### Text block
# Sci-Fi cars?



## mrstumpy (Oct 5, 2013)

This morning, I got an e-mail with Concept Cars of the fifties and sixties. Being a "car guy" I take note of the automobiles in Sci-Fi movies and TV. Some of these are "borrowed" Detroit Concept cars, while others are custom builds in studio shops.

The TV Batmobile actually was the "Lincoln Futura" Ford Concept car from the late fifties. Ford sold it to George Barris as "surplus" and he kept it "out back" until he was commissioned to build the Batmobile on a budget and in a hurry. (Before that, Republic Pictures had "warmed over" a '49 Mercury to be the Batmobile in a serial.)

Some of those old Concept cars look pretty cool, while others prove the truth of the old adage "you can't polish a turd." Some of the movie cars are cool, while others are really ugly!

Does anyone model Concept or Sci-fi cars? What are your favorite "advanced vehicles?"

Stumpy in Ahia:thumbsup:


----------



## Krel (Jun 7, 2000)

The DiDia 150, aka the Bobby Darin Dream Car was a functioning car that rivaled the Ford Futura in fantastic styling.

http://en.wikipedia.org/wiki/DiDia_150

http://www.carlustblog.com/2009/02/the-bobby-darin-dream-car-1960-didia-150.html

http://www.conceptcarz.com/z18215/Di-Dia-150.aspx

David.


----------



## Steve H (Feb 8, 2009)

While I don't model them, I am interested and fascinated by them, so I look forward to what shows up in this thread. I believe the Official Internet Term (tm) is "this is relevant to my interests" 

There was a big Hollywood movie that more or less starred the Futura, name of which escapes my memory. All I could see, besides 'Batmobile', was just how impractical the poor thing was. What I would like to see is someone take that kit and mod it in a way that Detroit would have to make it more like a production vehicle. Windshield wipers. Tinting or some form of retractable sunshield. Rear View mirrors. Some way to have an opening so the owner can take part in 'motorized life' from the day i.e. drive-up whatever. (it's a similar problem most gull wing door cars have)

### Entries for locating words and elements
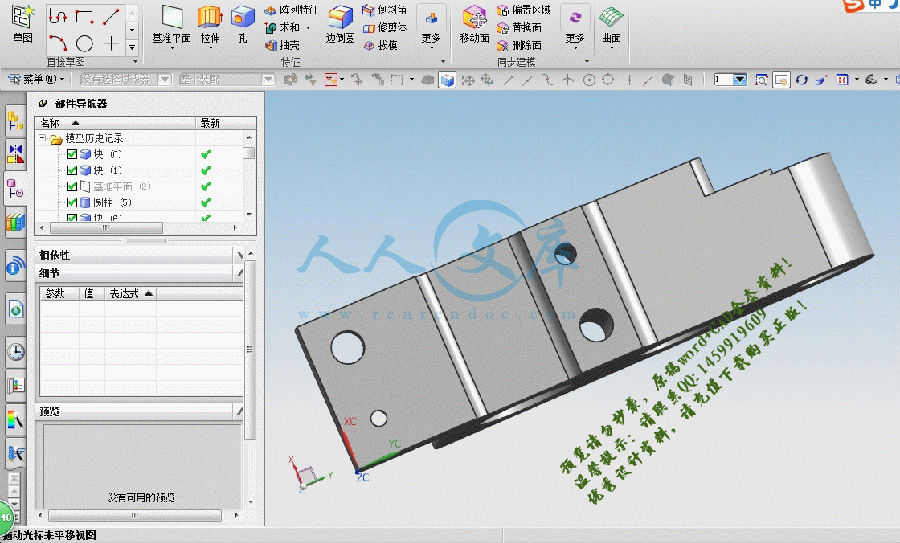Open the history clock sidebar tab
This screenshot has height=543, width=900.
(15, 351)
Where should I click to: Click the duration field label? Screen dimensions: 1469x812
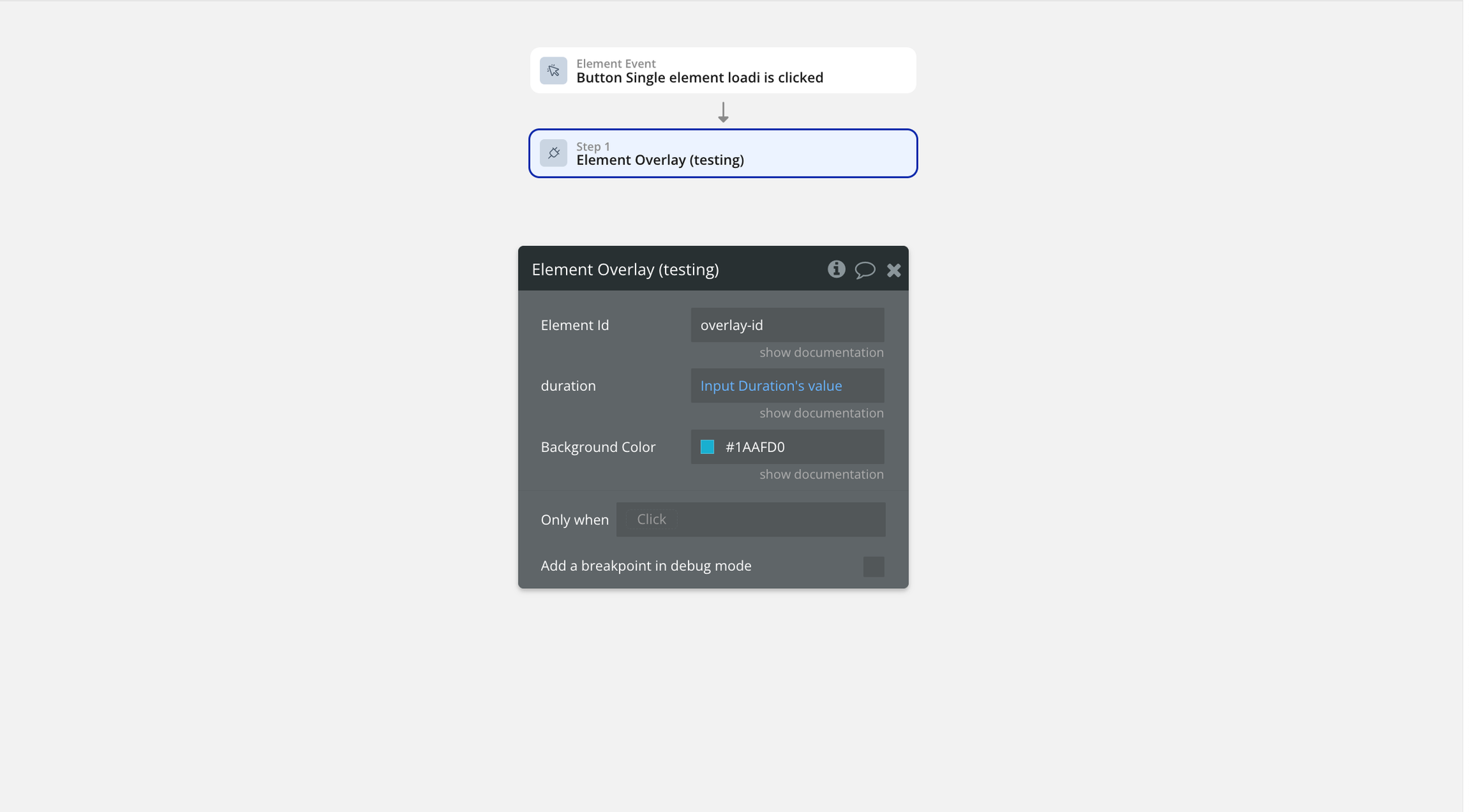[568, 386]
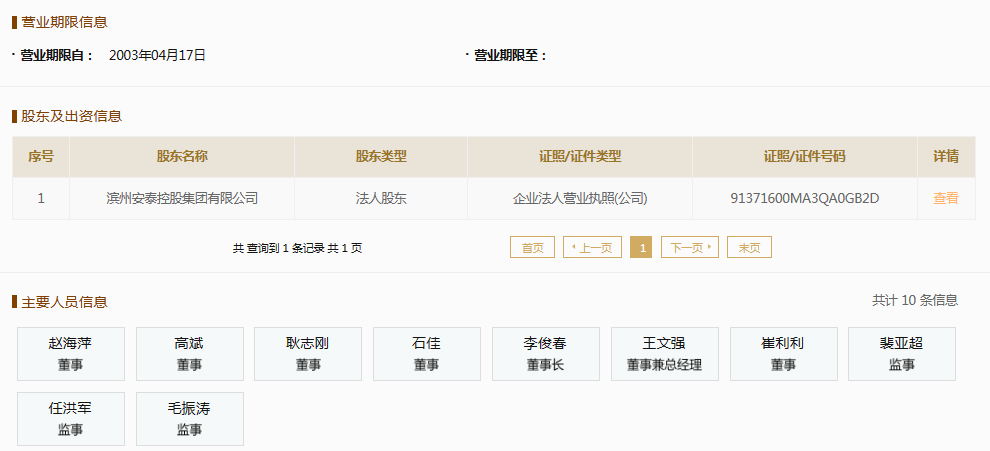Click the 石佳 director card
Viewport: 990px width, 451px height.
pyautogui.click(x=427, y=354)
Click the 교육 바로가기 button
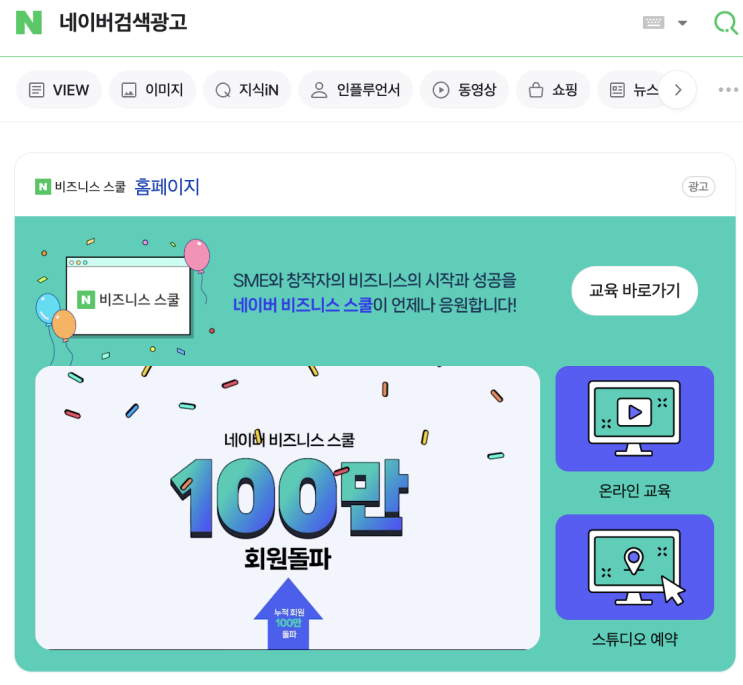This screenshot has height=685, width=743. 634,290
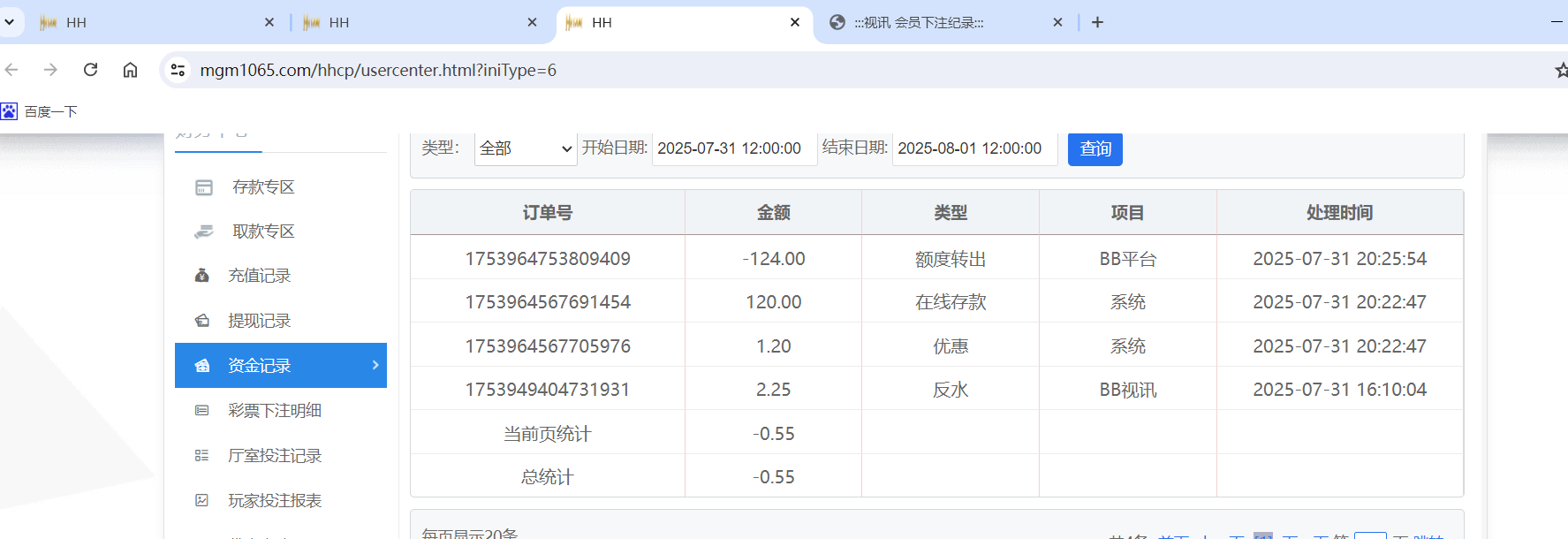Viewport: 1568px width, 539px height.
Task: Click the 提现记录 sidebar icon
Action: click(x=202, y=321)
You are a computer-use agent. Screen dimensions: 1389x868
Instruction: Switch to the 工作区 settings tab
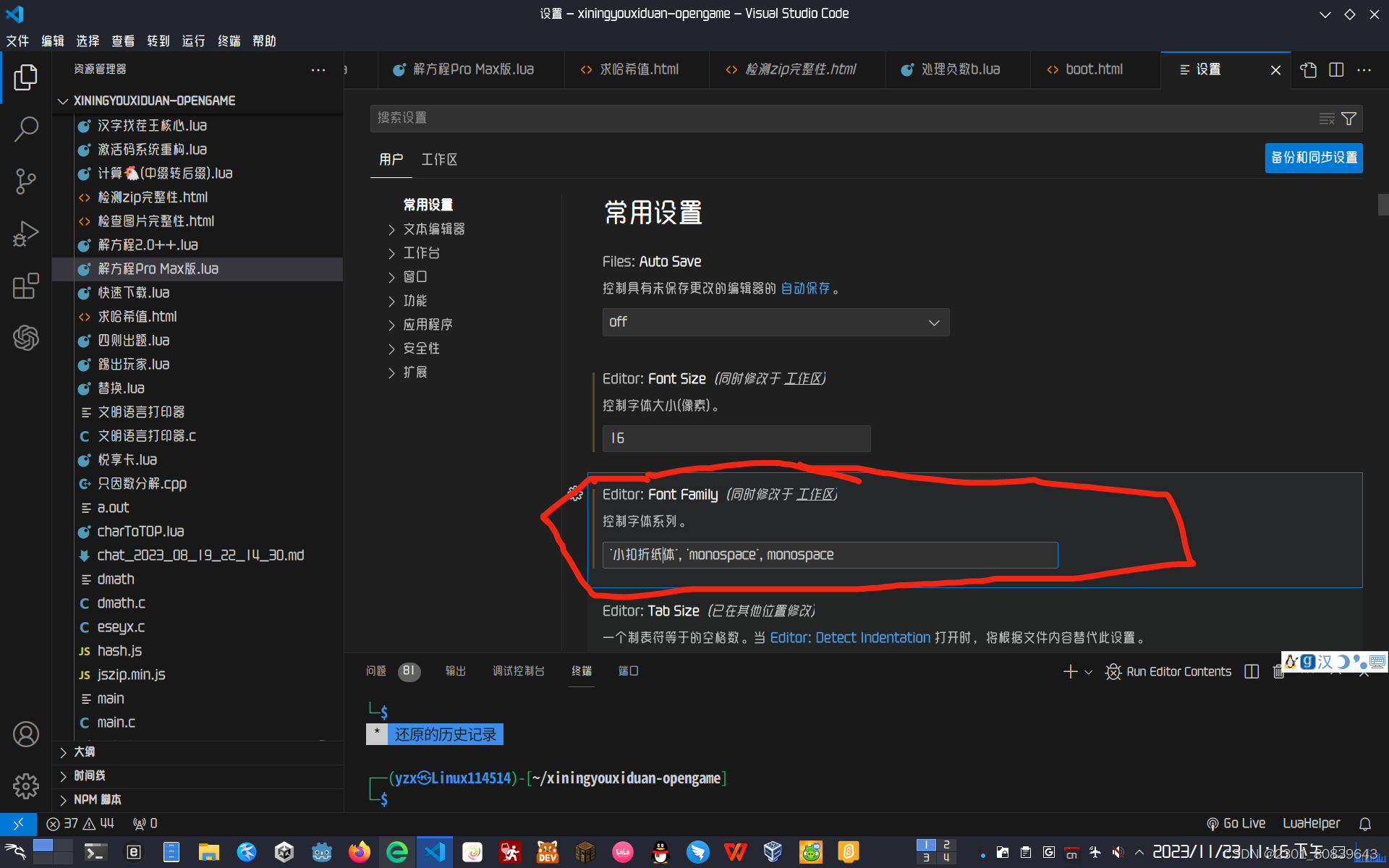click(439, 159)
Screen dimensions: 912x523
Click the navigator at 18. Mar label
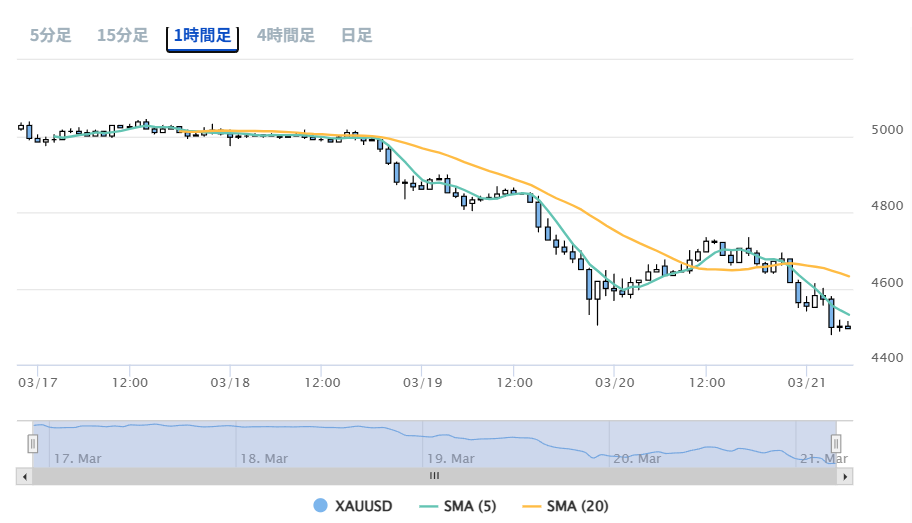[x=265, y=459]
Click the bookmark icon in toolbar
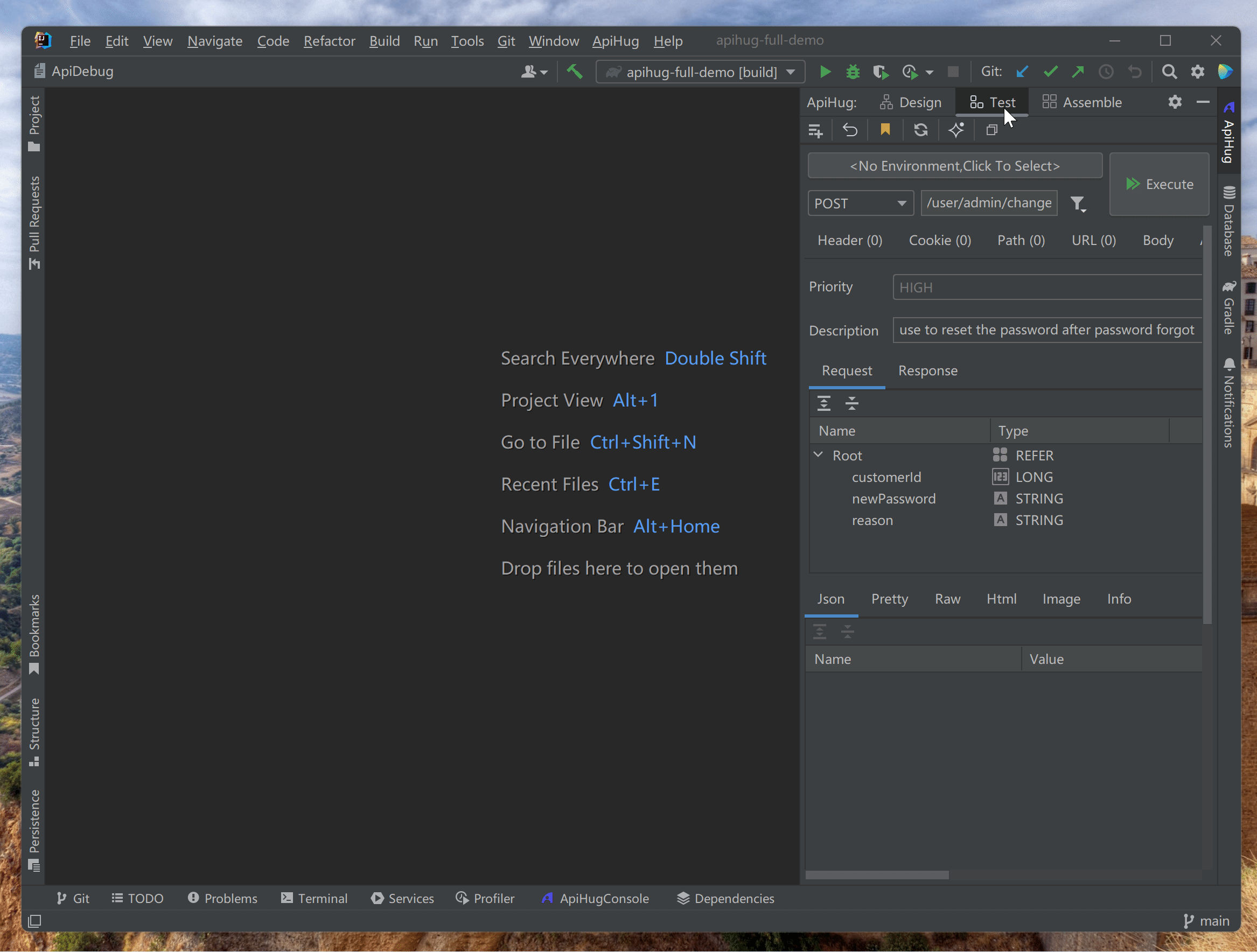The image size is (1257, 952). tap(884, 129)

### The exercise
Reproduce everything in the sci-fi cars thread from "# Sci-Fi cars?" down to "in studio shops.".

### Task response
# Sci-Fi cars?



## mrstumpy (Oct 5, 2013)

This morning, I got an e-mail with Concept Cars of the fifties and sixties. Being a "car guy" I take note of the automobiles in Sci-Fi movies and TV. Some of these are "borrowed" Detroit Concept cars, while others are custom builds in studio shops.